По мнению Эйкинса, у Киссинджера ум устроен так же, как у Меттерниха.

— Меттерних был способен говорить императору одно, королю Пруссии — другое, королю Франции — третье и так далее. А к тому моменту, как дело доходило до сопоставления, сама ситуация была уже совершенно иной, и все забывалось. Но Киссинджер, видимо, не понимал, что со времен Меттерниха мир изменился. И выходить сухим из воды стало не так просто. Теперь его послания сопоставляли очень быстро. Первая реакция была такой, на какую он и рассчитывал. Его партнеры думали: «Наверное, мы ошиблись. Американский министр иностранных дел не может лгать». Но очень скоро они убеждались, что Киссинджер и в самом деле лгал. И если бы в период, предшествовавший гибели Фейсала, Киссинджер сказал королю: «Гарантирую, что завтра солнце встанет на востоке», король сказал бы своим советникам: «Не стоит торопиться: посмотрим, что будет».
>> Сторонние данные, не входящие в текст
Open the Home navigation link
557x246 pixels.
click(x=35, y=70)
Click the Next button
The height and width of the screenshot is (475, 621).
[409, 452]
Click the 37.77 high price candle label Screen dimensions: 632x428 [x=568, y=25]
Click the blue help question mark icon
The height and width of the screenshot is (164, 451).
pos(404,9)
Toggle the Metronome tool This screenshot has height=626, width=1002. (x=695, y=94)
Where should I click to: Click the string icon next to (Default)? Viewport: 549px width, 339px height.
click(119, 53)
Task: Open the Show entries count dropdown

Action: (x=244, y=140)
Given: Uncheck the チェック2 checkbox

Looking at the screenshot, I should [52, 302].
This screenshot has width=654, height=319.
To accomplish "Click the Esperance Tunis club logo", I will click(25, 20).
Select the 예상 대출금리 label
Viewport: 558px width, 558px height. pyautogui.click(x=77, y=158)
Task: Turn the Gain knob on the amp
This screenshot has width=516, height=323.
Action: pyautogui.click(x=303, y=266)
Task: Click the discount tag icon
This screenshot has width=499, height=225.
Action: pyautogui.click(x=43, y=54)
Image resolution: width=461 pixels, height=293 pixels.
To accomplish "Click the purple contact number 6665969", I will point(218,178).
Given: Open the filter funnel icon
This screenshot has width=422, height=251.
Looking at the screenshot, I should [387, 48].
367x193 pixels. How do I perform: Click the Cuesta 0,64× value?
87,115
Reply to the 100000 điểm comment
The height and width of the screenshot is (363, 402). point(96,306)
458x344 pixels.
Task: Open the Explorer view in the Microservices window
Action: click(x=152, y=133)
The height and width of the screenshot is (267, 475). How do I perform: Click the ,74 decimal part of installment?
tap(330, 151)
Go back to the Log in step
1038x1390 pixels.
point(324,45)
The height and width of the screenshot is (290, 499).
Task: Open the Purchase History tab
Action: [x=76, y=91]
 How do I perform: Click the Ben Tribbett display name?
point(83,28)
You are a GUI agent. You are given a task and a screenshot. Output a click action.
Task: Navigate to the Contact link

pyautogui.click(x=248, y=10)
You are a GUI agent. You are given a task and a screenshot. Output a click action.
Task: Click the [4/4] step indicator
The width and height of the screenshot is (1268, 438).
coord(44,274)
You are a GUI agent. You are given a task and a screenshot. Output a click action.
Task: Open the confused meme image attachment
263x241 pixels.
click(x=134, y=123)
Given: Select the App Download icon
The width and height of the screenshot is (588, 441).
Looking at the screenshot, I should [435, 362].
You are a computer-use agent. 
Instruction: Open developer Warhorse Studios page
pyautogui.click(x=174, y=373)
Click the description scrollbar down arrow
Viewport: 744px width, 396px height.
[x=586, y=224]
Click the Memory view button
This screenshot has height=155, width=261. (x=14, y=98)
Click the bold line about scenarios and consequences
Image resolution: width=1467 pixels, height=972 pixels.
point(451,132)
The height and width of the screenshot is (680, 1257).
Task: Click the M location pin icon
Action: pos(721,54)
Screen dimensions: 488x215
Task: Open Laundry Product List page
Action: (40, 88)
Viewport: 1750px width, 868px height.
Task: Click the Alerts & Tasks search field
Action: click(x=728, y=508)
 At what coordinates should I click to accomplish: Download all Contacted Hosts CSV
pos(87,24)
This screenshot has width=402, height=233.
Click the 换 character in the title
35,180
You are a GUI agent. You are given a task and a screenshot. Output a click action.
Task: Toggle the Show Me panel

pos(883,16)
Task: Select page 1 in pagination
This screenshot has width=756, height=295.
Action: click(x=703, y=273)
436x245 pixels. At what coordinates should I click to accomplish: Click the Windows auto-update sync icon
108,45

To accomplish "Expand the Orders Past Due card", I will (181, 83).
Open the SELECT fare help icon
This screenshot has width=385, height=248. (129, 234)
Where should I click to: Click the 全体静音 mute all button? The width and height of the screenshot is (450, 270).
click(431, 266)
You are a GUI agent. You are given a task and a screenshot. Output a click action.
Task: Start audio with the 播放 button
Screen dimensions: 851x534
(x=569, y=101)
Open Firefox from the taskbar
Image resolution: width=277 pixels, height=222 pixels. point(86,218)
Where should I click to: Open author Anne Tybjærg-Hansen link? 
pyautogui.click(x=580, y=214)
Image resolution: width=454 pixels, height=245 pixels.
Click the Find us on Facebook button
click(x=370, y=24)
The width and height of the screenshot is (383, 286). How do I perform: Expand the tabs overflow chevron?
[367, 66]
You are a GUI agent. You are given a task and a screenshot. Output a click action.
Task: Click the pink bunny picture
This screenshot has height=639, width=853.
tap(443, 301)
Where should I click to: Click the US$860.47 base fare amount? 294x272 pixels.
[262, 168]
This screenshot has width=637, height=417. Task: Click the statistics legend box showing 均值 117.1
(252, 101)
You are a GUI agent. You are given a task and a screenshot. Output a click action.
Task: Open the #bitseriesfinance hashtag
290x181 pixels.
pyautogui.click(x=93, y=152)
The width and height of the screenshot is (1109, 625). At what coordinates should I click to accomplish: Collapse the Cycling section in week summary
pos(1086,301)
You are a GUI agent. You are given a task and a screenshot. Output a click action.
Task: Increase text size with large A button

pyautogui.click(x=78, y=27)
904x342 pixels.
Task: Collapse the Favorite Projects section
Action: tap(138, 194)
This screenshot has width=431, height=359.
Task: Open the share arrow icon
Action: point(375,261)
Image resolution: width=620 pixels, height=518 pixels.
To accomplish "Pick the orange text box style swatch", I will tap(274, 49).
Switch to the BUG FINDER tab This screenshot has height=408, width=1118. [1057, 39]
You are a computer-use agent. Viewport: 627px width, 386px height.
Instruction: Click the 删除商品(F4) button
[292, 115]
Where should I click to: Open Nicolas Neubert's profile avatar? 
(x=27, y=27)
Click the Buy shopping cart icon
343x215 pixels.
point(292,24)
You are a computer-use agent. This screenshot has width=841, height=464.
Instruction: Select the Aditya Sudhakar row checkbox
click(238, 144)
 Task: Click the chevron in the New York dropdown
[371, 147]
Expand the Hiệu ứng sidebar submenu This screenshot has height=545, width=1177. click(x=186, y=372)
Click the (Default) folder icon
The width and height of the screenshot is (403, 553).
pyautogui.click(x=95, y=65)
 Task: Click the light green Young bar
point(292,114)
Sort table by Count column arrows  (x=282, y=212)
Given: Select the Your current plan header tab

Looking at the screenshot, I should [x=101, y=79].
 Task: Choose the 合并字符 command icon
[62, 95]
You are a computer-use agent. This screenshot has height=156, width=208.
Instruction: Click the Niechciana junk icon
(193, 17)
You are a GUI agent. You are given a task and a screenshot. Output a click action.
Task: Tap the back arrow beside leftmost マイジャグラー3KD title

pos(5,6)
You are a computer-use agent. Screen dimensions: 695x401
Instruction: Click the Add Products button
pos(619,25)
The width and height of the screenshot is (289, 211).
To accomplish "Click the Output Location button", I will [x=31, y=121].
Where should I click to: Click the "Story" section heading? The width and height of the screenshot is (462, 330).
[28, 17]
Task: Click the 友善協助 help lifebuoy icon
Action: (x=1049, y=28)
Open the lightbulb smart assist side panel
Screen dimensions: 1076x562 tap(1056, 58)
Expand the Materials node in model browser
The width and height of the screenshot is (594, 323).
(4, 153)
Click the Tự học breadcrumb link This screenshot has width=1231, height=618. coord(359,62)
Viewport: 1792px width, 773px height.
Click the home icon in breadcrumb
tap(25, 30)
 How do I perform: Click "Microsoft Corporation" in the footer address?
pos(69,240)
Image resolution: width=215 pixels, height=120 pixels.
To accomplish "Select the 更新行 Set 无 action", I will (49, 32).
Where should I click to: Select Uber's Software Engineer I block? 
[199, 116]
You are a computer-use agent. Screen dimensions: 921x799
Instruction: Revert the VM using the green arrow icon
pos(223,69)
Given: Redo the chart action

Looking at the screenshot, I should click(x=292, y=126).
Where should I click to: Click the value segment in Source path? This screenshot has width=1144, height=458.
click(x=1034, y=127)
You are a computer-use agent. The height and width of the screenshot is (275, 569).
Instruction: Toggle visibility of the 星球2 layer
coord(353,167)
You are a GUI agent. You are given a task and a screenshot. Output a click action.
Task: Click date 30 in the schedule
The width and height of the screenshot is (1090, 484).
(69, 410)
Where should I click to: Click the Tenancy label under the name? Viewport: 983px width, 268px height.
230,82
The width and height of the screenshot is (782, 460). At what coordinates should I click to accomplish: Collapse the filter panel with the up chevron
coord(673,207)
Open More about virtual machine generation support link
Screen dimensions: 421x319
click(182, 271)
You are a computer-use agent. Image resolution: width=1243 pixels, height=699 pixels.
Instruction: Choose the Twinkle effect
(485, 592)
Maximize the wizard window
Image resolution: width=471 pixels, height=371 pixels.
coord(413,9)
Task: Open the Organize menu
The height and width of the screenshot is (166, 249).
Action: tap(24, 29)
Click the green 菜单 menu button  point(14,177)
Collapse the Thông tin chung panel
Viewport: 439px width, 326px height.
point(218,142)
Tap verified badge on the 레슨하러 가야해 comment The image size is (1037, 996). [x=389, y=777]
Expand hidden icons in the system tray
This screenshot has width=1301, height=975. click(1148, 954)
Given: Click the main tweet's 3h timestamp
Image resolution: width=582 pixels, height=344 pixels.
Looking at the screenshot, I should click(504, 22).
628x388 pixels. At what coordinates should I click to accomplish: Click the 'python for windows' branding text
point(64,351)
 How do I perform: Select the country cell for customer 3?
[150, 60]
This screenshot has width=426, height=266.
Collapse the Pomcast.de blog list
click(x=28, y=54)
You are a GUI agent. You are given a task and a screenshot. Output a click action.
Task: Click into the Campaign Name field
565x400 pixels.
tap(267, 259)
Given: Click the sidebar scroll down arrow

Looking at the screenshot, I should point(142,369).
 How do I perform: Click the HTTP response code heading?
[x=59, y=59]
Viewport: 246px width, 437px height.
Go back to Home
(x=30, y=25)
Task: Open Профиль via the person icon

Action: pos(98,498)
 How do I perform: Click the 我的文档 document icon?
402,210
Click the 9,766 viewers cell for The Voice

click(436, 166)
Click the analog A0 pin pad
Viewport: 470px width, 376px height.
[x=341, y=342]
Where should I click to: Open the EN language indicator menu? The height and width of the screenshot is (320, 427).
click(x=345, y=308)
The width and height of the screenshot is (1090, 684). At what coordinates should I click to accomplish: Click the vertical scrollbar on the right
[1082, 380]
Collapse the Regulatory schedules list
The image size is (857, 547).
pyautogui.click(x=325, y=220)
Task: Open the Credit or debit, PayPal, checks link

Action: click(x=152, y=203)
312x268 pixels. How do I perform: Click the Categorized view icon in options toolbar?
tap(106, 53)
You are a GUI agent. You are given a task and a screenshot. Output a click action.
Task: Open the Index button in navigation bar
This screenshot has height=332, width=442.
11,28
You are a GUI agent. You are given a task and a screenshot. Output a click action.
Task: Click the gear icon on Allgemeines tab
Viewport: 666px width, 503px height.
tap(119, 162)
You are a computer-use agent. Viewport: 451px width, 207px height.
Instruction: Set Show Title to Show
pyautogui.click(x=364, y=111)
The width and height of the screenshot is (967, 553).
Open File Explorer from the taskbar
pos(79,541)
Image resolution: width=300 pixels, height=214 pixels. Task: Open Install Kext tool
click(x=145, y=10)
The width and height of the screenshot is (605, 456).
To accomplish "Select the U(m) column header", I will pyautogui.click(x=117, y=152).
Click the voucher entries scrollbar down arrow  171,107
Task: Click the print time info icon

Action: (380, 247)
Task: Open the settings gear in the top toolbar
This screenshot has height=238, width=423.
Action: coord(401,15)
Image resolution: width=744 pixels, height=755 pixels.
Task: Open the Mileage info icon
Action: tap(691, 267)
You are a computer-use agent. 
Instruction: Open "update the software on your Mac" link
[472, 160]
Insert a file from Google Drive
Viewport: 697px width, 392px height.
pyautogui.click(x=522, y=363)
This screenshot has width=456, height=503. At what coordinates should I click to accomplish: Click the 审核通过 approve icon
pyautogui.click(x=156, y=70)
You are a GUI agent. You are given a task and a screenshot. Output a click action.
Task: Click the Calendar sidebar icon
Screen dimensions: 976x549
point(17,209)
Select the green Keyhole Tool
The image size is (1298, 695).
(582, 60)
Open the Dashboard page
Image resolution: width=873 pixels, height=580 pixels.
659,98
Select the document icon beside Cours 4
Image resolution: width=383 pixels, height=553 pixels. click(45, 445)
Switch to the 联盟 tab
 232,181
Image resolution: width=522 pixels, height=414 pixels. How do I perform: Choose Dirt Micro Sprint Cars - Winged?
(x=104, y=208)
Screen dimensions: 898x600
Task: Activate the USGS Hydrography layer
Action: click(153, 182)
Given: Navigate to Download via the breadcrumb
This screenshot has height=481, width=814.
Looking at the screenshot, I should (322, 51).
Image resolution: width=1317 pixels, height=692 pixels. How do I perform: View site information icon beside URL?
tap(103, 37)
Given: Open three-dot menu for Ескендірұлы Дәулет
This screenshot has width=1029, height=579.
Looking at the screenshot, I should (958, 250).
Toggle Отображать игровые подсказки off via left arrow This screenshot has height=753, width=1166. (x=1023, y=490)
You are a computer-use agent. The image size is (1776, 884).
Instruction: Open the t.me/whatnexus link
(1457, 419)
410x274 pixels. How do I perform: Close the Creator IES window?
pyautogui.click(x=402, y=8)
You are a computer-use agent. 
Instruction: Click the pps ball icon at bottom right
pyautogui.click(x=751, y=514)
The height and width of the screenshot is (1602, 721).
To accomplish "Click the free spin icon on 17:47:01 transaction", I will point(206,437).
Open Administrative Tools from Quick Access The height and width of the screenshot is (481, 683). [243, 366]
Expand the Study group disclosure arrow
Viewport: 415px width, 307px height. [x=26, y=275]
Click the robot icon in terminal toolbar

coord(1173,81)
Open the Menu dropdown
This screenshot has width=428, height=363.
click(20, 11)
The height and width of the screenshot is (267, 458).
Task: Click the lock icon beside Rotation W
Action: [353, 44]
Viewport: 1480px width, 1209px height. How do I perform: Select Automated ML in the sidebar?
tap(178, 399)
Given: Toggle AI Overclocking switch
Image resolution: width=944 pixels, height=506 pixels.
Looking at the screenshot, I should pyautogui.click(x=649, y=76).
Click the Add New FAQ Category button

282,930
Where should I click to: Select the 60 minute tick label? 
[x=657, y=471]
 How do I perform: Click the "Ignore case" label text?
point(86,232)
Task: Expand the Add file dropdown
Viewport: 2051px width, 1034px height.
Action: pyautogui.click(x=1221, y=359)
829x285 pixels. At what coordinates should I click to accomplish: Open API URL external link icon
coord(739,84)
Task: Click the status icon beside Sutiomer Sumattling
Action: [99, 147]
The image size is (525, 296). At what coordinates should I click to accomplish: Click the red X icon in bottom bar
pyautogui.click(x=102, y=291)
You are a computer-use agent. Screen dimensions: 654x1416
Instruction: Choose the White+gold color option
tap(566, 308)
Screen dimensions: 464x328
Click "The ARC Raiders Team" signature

Если верить уже упомянутому близкому другу Киссинджера, проблемы в его отношениях с арабами отчасти объяснялись тем, что Киссинджер был не только американцем, но всегда оставался и европейцем.

— Он так и не усвоил до конца американское чувство дисциплины во всем, что касается правды и лжи. Обычно для американцев между этими понятиями пролегает абсолютно ясная граница. Для европейцев и для арабов эта граница может быть не столь отчетливой. Американцы, как правило, терпеть не могут, когда разным людям говорят разное. Но этого нельзя сказать о каждом европейце и о каждом арабе. По-моему, Эйкинс несколько преувеличивает, сравнивая Киссинджера с Меттернихом, хотя в какой-то степени это и справедливо. Но, может быть, Фейсал не любил Киссинджера просто потому, что тот был евреем.